**What is required:**
One line at a time, check the entries below for the word "title", and copy each line that has it.

**Data supplied:**
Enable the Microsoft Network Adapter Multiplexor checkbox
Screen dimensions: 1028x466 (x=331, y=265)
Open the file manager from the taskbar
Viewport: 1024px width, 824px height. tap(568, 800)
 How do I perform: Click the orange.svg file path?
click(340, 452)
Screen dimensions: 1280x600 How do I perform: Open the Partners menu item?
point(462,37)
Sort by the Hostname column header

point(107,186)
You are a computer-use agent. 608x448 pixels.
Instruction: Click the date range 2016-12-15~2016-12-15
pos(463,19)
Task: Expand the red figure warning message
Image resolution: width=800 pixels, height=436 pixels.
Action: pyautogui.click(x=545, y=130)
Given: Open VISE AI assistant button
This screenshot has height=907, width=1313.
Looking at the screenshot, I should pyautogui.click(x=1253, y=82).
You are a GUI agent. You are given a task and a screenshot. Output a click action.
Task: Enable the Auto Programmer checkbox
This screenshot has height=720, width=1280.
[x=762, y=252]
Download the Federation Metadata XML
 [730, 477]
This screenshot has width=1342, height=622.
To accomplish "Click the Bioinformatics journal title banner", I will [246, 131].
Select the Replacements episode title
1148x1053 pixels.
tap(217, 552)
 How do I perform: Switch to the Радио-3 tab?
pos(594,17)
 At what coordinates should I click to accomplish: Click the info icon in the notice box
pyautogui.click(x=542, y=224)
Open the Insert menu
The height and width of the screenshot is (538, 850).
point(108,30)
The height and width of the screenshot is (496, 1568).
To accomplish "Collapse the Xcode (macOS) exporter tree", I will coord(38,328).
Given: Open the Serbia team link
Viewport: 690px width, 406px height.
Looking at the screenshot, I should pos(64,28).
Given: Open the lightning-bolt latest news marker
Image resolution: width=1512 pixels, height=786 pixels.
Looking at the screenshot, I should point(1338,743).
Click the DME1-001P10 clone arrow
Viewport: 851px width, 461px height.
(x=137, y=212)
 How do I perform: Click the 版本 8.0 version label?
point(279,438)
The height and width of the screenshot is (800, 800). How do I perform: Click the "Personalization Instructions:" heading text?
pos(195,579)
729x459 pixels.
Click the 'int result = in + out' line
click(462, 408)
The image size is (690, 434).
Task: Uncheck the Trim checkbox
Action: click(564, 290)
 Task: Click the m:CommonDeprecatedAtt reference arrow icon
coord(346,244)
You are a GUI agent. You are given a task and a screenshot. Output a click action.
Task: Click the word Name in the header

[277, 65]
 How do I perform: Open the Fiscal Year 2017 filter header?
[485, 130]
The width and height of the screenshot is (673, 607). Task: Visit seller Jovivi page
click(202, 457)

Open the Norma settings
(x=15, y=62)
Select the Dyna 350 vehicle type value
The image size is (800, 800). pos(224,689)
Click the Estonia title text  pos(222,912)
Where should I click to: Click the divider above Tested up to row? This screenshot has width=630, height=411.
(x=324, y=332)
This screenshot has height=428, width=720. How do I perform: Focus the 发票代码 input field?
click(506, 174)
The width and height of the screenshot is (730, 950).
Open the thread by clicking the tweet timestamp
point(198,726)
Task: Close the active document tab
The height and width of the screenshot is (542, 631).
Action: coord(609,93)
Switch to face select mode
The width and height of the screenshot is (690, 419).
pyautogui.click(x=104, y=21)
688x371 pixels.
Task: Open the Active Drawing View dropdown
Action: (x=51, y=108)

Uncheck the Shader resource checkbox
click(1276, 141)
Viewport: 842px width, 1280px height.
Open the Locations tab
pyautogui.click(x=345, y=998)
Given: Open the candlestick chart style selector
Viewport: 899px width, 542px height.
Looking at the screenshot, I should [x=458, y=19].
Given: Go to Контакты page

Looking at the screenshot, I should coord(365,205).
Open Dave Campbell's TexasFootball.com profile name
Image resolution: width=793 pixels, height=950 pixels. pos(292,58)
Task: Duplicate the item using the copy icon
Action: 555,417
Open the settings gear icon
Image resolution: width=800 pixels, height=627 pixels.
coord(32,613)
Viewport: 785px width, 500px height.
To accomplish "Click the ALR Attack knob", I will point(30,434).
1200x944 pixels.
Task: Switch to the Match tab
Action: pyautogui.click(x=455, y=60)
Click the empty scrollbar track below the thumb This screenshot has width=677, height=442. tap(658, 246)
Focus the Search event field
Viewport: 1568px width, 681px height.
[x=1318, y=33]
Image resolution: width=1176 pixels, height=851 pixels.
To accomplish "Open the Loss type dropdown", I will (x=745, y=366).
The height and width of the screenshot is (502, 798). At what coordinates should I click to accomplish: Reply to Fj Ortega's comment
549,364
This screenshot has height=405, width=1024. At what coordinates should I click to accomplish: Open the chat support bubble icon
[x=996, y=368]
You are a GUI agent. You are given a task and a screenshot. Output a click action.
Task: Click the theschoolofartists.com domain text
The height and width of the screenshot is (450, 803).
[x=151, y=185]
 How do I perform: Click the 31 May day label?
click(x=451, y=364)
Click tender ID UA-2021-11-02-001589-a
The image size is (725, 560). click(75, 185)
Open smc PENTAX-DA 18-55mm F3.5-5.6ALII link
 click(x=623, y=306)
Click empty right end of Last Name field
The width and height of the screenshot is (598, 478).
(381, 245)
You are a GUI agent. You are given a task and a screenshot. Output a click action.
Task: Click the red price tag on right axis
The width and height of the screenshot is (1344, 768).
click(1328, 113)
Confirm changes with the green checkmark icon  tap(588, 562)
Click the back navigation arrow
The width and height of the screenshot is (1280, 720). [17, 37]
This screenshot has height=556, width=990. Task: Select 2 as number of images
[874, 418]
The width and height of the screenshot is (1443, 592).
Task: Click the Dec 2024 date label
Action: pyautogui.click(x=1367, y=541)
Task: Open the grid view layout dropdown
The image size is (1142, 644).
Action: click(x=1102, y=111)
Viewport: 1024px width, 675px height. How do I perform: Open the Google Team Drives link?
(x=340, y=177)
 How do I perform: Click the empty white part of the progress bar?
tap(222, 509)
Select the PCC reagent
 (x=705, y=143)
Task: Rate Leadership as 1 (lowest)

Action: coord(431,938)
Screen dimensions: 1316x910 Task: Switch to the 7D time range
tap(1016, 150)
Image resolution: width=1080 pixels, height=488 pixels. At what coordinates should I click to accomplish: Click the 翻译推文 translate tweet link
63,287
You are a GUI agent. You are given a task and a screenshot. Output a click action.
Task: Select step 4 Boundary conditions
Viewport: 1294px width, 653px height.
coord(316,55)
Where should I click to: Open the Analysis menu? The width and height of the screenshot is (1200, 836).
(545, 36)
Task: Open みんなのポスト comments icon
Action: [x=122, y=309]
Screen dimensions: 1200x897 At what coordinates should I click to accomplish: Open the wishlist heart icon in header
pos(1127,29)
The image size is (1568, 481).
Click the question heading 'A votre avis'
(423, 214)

**Result of the task:**
To accomplish "Click the Bioinformatics journal title banner", I will [246, 131].
Select the Replacements episode title
Click the Estonia title text  pos(222,912)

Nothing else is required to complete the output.